Es la clase. En un cartel

>se representa a Caín

fugitivo y muerto Abel,

junto a una mancha carmín…

«Muy bien. ¿Qué significa
monotonía de lluvia,
Romualdo?», preguntó el maestro.

«Que llueve sobre mojado, don Gregorio.»

«¿Rezaste?», me preguntó mamá, mientras planchaba la ropa que papá había cosido durante el día. En la cocina, la olla de la cena despedía un aroma amargo de nabiza.

«Pues sí», dije yo no muy seguro. «Una cosa que hablaba de Caín y Abel.»

«Eso está bien», dijo mamá, «no sé por qué dicen que el nuevo maestro es un ateo».

«¿Qué es un ateo?»

«Alguien que dice que Dios no existe.» Mamá hizo un gesto de desagrado y pasó la plancha con energía por las arrugas de un pantalón.

«¿Papá es un ateo?»

Mamá apoyó la plancha y me miró fijamente.

«¿Cómo va a ser papá un ateo? ¿Cómo se te ocurre preguntar esa bobada?»

Yo había oído muchas veces a mi padre blasfemar contra Dios. Lo hacían todos los hombres. Cuando algo iba mal, escupían en el suelo y decían esa cosa tremenda contra Dios. Decían las dos cosas: me cago en Dios, me cago en el demonio. Me parecía que sólo las mujeres creían realmente en Dios.

«¿Y el demonio? ¿Existe el demonio?»

«¡Por supuesto!»

El hervor hacía bailar la tapa de la cacerola.
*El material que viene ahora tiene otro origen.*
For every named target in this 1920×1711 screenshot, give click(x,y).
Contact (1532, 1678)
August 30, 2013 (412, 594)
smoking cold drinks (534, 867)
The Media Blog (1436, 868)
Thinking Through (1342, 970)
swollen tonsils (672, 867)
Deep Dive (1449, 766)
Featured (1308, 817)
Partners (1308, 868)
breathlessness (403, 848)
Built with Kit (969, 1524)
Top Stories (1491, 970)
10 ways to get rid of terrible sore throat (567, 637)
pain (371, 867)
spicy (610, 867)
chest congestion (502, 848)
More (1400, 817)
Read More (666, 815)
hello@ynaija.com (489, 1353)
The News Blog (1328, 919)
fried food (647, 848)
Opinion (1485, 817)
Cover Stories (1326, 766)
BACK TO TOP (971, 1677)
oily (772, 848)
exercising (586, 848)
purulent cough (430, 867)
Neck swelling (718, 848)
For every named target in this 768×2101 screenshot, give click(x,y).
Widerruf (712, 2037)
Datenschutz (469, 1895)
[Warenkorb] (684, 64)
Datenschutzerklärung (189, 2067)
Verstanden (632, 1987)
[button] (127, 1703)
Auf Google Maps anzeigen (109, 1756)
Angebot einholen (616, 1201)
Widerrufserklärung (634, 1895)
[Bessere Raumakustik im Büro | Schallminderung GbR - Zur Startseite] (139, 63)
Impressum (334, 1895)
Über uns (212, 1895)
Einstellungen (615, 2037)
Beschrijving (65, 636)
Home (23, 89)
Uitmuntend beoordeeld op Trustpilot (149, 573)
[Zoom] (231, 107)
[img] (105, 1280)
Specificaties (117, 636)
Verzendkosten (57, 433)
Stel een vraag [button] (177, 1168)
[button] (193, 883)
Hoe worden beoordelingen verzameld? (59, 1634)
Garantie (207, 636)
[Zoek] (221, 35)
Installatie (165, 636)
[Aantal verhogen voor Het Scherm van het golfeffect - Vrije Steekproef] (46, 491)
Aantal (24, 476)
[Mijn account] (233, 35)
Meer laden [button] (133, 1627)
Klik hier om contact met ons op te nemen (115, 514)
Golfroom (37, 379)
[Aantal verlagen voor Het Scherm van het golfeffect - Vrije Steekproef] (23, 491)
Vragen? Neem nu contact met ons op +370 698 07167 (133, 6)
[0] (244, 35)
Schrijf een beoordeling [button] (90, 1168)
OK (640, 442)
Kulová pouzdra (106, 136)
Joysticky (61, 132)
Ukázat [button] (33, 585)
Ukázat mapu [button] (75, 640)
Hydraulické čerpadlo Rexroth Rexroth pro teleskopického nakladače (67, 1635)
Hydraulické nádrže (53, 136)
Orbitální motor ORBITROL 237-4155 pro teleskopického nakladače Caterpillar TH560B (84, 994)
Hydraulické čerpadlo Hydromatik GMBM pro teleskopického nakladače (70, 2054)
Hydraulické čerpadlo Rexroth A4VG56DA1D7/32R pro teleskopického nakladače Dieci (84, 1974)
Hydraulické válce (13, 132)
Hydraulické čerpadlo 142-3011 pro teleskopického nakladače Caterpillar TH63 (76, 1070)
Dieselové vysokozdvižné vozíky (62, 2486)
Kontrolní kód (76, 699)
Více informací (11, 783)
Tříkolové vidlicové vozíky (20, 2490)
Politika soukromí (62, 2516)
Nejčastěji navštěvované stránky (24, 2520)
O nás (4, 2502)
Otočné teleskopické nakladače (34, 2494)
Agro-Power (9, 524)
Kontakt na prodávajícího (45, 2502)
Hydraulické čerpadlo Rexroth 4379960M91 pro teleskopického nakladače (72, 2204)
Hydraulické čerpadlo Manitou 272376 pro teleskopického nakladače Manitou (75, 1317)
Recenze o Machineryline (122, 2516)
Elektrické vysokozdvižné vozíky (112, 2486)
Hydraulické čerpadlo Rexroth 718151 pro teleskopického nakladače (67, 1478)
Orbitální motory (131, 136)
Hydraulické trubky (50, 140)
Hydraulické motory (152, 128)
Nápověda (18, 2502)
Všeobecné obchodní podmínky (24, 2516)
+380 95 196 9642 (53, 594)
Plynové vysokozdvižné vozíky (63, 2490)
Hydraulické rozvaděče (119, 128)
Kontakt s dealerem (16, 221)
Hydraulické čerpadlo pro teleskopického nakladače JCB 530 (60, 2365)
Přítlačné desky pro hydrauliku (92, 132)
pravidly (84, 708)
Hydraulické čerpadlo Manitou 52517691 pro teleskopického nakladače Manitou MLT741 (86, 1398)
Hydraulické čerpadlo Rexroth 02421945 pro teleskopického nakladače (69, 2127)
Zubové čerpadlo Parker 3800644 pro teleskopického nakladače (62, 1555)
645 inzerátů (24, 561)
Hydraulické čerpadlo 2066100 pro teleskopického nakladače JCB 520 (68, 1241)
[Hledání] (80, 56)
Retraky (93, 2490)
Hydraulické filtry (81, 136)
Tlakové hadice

De aquella boca mutante salían vaharadas de vapor y gargajos de espuma y verdura. Una mariposa nocturna revoloteaba por el techo alrededor de la bombilla que colgaba del cable trenzado. Mamá estaba enfurruñada como cada vez que tenía que planchar. La cara se le tensaba cuando marcaba la raya de las perneras. Pero ahora hablaba en un tono suave y algo triste, como si se refiriese a un desvalido.

«El demonio era un ángel, pero se hizo malo.»

La mariposa chocó con la bombilla, que se bamboleó ligeramente y desordenó las sombras.

«Hoy el maestro ha dicho que las mariposas también tienen lengua, una lengua finita y muy larga, que llevan enrollada como el muelle de un reloj. Nos la va a enseñar con un aparato que le tienen que enviar de Madrid. ¿A que parece mentira eso de que las mariposas tengan lengua?»